--- What is expected ---
Scan the lines below for the word "download". Copy each line you find it in.

--- Data to examine ---
++++

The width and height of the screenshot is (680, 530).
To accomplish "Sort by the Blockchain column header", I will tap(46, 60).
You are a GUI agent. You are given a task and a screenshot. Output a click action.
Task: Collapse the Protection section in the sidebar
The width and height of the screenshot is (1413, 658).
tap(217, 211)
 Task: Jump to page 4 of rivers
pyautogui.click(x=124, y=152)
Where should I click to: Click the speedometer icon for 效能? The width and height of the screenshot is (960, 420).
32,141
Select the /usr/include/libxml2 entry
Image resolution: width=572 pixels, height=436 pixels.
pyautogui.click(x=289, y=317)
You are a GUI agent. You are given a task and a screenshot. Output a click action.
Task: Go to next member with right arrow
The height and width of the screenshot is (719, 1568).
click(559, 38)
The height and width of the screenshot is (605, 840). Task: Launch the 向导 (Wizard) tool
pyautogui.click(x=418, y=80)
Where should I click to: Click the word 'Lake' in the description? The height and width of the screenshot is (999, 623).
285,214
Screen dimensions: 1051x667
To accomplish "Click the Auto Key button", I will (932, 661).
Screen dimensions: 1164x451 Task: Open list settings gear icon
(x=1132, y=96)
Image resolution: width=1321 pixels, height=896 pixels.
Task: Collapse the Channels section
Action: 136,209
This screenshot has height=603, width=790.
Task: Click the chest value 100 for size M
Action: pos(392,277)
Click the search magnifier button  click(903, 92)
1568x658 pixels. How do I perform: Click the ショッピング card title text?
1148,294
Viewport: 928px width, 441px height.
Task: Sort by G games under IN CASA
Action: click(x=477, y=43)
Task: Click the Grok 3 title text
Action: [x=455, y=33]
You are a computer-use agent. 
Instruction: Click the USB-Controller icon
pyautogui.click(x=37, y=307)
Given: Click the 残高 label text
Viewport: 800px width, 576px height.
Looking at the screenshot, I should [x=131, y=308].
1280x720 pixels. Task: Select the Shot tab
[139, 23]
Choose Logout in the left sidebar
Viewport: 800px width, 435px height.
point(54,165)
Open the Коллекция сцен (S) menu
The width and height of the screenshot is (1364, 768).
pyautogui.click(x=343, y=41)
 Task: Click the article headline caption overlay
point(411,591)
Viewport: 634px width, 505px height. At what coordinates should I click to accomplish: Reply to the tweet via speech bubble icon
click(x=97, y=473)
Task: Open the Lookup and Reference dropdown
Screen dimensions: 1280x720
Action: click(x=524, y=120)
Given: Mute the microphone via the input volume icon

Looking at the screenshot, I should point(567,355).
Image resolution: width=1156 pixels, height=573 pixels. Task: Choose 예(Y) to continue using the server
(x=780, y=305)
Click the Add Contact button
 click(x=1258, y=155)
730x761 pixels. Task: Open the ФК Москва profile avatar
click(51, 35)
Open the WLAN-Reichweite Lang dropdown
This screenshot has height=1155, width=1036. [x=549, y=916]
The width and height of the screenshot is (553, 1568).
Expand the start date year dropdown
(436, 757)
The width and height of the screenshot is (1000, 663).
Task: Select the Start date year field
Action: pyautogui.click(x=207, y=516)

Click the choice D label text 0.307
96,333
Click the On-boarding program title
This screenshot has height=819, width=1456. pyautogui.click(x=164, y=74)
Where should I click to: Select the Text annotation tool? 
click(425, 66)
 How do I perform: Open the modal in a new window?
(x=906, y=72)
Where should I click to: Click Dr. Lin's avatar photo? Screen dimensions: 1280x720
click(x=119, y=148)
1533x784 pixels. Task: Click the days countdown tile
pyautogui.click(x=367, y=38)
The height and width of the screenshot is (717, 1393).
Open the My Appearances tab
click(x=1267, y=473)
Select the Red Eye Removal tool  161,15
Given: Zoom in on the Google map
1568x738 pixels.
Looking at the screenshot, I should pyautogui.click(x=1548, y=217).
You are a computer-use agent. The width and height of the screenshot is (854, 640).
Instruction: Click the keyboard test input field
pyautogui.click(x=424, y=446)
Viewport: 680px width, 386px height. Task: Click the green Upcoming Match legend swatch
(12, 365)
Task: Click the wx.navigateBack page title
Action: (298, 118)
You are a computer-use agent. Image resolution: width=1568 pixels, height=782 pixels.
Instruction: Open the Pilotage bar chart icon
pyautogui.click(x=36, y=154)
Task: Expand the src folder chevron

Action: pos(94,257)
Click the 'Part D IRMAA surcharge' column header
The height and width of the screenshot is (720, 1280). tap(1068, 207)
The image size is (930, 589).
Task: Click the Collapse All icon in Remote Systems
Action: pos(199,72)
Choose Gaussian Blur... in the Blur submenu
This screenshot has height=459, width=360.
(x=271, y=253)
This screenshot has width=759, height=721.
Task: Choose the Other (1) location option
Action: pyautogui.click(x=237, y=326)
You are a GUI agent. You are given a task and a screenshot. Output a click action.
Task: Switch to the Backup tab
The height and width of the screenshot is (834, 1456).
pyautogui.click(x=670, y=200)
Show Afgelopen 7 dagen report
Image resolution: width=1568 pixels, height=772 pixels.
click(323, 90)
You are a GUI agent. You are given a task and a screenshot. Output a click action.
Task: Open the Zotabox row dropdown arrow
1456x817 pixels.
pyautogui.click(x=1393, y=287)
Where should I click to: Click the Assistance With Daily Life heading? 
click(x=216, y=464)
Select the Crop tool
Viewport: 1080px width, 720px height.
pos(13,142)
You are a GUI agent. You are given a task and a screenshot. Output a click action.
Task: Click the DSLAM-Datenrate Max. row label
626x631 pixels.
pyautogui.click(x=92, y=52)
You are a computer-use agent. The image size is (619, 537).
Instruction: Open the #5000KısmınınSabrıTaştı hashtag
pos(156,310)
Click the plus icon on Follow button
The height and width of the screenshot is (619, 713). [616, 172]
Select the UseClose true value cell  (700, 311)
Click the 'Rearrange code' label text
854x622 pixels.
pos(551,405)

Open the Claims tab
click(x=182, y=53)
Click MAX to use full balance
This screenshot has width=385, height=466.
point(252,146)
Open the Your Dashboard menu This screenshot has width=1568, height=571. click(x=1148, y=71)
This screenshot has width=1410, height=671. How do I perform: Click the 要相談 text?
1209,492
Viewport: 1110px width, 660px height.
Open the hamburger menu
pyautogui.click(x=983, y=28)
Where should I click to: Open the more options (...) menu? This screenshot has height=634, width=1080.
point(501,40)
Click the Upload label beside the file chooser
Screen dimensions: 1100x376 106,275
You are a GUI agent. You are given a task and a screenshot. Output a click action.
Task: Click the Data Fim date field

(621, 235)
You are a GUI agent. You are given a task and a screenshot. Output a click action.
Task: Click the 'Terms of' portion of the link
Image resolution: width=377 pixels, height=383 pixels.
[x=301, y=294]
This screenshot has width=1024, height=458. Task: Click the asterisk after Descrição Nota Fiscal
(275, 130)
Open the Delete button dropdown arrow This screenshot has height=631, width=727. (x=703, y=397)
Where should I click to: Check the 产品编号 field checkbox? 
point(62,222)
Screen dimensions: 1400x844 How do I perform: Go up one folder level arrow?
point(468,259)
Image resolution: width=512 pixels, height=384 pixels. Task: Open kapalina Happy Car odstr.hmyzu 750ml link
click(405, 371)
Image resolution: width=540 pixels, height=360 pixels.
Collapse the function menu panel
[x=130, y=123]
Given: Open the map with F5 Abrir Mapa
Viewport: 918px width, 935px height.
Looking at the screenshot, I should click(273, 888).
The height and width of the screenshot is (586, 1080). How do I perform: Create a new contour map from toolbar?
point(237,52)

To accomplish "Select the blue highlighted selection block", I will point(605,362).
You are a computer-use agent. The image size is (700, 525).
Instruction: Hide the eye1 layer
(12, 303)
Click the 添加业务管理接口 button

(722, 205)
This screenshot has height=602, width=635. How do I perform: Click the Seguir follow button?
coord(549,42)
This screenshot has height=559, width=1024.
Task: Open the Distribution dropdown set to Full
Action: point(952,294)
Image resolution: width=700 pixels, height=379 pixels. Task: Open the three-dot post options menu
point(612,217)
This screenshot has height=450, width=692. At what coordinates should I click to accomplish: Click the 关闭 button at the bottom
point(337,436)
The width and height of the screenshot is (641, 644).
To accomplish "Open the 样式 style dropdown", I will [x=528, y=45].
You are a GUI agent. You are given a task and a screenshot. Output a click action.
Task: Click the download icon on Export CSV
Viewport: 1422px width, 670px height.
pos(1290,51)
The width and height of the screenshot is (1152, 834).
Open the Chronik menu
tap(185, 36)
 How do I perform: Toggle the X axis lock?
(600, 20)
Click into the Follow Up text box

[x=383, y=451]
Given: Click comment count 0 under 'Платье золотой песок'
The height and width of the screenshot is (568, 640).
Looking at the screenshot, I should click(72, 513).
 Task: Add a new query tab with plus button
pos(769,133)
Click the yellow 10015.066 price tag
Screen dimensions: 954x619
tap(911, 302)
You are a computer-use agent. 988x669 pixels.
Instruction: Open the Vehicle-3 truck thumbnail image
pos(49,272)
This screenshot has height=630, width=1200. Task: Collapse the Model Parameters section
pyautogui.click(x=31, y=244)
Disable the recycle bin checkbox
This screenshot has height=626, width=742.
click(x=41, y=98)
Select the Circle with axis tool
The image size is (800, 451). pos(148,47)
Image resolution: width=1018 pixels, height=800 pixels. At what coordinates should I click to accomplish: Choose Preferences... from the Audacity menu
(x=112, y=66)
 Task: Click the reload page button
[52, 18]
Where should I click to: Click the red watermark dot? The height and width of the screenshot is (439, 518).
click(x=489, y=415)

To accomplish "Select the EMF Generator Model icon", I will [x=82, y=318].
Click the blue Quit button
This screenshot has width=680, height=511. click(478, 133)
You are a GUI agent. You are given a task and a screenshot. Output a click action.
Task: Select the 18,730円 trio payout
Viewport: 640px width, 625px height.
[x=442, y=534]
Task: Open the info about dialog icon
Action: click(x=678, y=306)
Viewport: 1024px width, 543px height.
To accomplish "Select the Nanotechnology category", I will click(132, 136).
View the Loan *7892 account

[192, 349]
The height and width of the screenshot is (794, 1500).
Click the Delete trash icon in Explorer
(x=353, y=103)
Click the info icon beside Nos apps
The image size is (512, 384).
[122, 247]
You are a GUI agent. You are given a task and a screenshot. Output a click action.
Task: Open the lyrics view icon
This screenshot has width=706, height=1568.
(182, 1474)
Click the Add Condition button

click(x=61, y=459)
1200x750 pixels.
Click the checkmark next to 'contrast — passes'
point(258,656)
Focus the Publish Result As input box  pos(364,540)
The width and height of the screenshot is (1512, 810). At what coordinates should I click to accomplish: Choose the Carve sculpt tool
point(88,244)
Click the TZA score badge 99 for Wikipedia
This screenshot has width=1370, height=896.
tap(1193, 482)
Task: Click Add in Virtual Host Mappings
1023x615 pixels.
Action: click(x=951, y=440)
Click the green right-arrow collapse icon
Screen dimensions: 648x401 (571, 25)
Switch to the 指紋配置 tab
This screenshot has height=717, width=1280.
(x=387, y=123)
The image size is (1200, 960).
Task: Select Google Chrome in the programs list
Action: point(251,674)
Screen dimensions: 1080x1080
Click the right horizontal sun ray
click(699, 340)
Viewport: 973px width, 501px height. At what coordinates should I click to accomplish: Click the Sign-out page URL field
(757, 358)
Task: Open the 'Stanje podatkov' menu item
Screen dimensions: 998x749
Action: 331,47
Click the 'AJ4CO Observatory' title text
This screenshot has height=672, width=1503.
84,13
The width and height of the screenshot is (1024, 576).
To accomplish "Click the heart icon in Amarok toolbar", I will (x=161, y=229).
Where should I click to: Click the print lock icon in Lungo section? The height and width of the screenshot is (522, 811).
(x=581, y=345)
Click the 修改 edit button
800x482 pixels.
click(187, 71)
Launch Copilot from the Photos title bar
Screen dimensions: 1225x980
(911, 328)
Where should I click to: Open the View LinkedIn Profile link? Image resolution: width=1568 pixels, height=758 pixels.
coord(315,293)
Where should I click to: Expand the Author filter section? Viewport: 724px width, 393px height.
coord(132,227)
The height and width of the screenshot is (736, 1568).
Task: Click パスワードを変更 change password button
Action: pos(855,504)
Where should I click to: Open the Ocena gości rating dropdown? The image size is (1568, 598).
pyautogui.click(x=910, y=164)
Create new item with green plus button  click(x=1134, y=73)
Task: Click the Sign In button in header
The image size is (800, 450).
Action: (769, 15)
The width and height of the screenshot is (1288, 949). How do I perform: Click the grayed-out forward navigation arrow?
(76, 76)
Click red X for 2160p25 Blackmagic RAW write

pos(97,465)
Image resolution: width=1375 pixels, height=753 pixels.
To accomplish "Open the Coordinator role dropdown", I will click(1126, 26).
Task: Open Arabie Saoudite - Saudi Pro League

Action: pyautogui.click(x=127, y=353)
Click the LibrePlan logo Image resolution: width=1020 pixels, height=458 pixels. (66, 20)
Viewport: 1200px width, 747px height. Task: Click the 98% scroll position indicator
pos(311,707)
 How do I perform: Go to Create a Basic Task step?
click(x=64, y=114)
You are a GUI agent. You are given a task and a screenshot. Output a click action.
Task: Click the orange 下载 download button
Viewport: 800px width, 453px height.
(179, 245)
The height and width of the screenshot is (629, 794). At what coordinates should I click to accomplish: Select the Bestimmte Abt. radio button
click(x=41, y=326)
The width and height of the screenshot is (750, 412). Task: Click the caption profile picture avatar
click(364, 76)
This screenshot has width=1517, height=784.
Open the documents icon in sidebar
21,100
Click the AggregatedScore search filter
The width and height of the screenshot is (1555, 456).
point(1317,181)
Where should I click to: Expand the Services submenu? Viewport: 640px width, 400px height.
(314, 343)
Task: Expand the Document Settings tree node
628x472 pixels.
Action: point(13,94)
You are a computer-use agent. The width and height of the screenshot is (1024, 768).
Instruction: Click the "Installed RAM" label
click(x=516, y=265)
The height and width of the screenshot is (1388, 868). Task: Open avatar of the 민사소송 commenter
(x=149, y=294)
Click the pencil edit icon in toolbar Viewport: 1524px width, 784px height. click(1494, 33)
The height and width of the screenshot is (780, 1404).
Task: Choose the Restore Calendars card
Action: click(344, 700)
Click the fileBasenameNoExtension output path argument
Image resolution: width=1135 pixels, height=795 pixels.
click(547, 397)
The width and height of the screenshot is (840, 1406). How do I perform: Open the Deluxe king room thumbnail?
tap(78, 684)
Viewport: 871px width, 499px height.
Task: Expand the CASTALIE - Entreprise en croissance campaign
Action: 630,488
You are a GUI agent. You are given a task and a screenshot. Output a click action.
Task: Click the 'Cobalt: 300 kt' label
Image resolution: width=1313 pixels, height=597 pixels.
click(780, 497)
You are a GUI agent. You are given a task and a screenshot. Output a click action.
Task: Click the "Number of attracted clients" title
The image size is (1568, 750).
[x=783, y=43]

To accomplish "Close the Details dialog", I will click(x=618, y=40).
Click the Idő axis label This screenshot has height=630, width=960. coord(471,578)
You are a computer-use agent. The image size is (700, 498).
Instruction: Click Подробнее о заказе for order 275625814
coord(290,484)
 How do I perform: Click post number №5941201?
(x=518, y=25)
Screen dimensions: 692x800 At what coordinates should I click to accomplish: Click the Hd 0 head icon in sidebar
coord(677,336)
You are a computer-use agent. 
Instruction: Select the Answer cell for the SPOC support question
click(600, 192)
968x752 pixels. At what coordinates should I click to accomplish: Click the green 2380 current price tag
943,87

++++

--- Completed task ---
Task: Click the download icon on Export CSV
Task: Click the orange 下载 download button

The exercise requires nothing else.